**Entries on target coordinates**:
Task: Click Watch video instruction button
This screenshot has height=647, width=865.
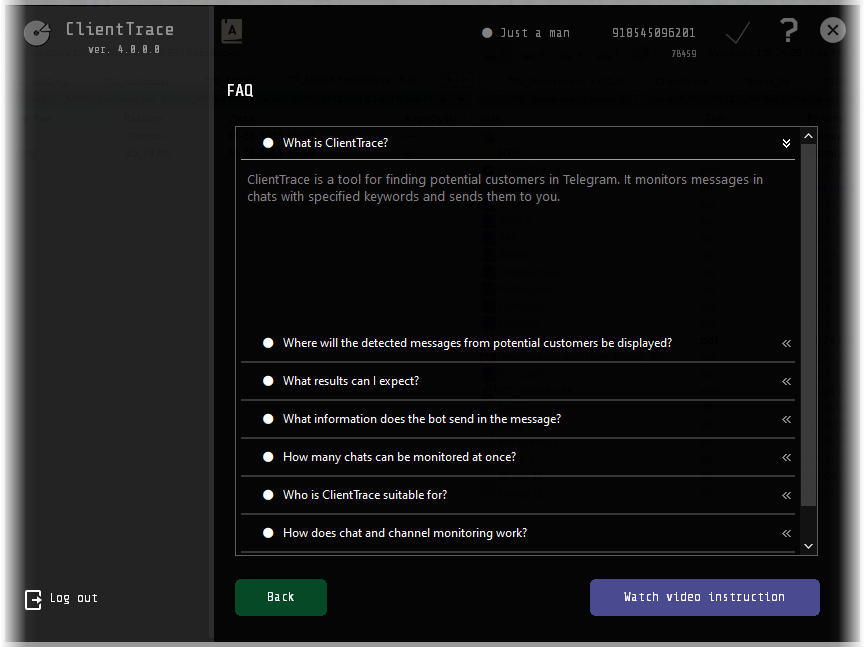Action: click(x=704, y=597)
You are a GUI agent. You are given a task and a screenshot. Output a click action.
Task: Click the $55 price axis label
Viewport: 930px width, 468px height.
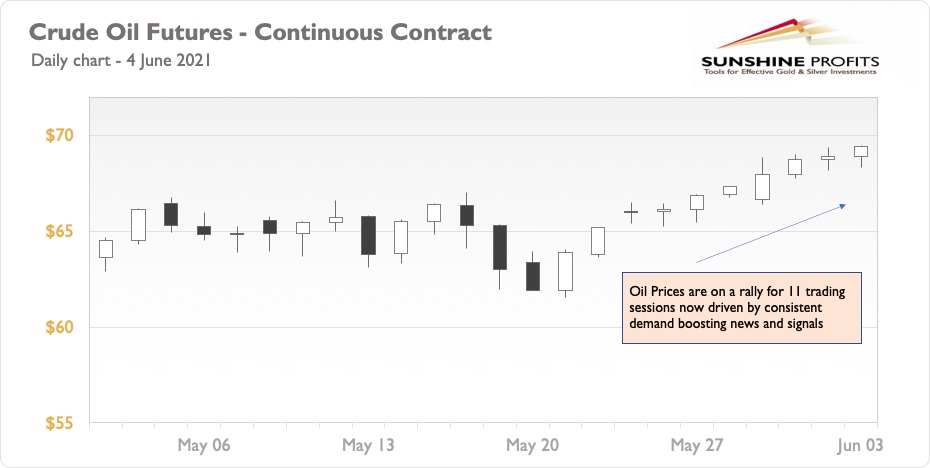tap(59, 424)
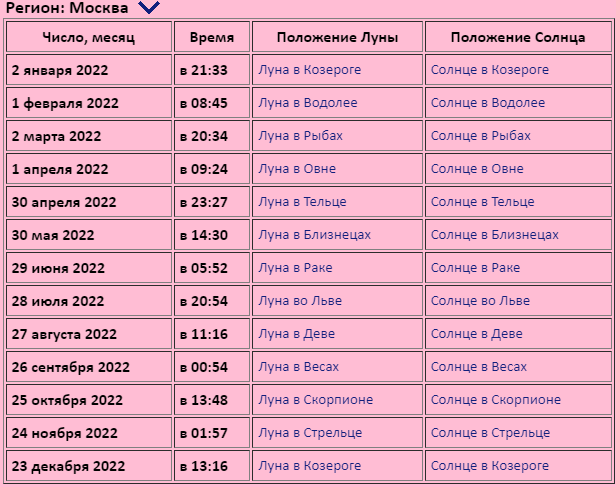Open the 'Луна в Козероге' link for 2 января
Viewport: 616px width, 487px height.
coord(309,70)

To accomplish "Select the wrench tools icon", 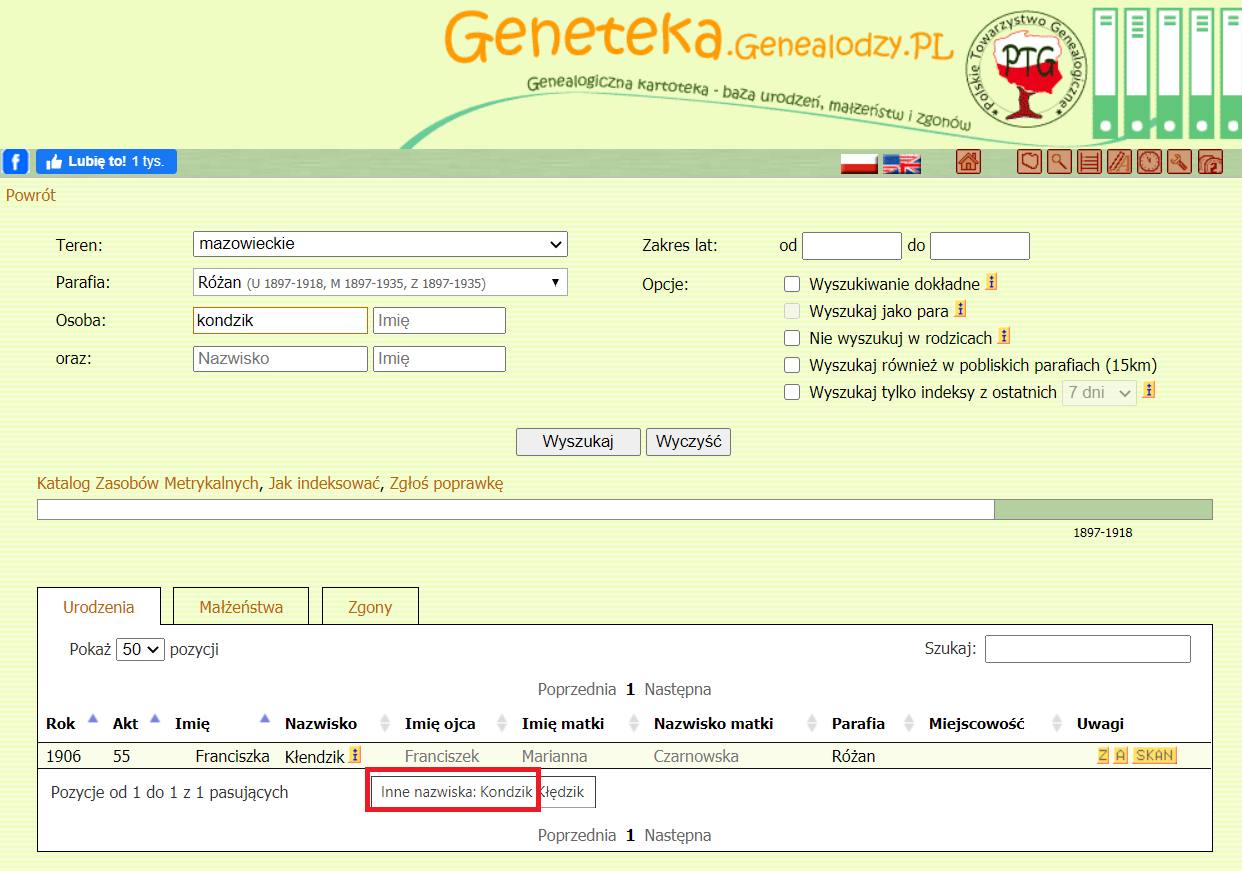I will (x=1179, y=161).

**DESCRIPTION OF THE TASK**: From the start of the material through the line with "coord(309,70)", write the lines out again with "screenshot" swapped for "image" and nothing else changed. Leave the pictures out.

**WRITTEN REPLY**:
Task: Click Watch video instruction button
This image has height=647, width=865.
Action: click(x=704, y=597)
You are a GUI agent. You are given a task and a image. Output a click action.
Task: Click the $55 price axis label
Viewport: 930px width, 468px height.
tap(59, 424)
Open the 'Луна в Козероге' link for 2 января
Viewport: 616px width, 487px height.
coord(309,70)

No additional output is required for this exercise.